Urcel s’effaroucha du ton déterminé d’Alain ; pourtant il insista, mais en piétinant, sans avancer vers son but.

— Désintoxiqués, nous nous retrouverions tels que nous étions avant l’intoxication, désespérés.

Alain prit un ton narquois :

— Le désespoir est une chose, la drogue en est une autre. Le désespoir, c’est une idée, la drogue, c’est une pratique. C’est une pratique qui fait peur, si bien que nous avons bel et bien espéré nous désintoxiquer.

Urcel, à son tour, trouva le nous assez désagréable.

— Mais non, mais non, reprit-il d’un ton demi-froissé, demi-railleur, c’était une illusion, un reste de cette affreuse intoxication qu’est la vie.

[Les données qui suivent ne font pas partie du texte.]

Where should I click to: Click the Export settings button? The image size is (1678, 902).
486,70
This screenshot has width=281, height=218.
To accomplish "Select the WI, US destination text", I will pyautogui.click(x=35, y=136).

Alain voyait la manœuvre d’Urcel qui, pour se dérober aux regrets, pour ne pas déplorer un échec, retournait la situation et niait d’avoir fait un effort. Comment peut-on se mentir à soi-même ? Et encore, la plupart, parce qu’ils ne sont pas lucides, parviennent aisément à se leurrer. Mais un esprit comme Urcel ? Il se grisait de mots, et pour pouvoir sans cesse parler ne restait jamais seul.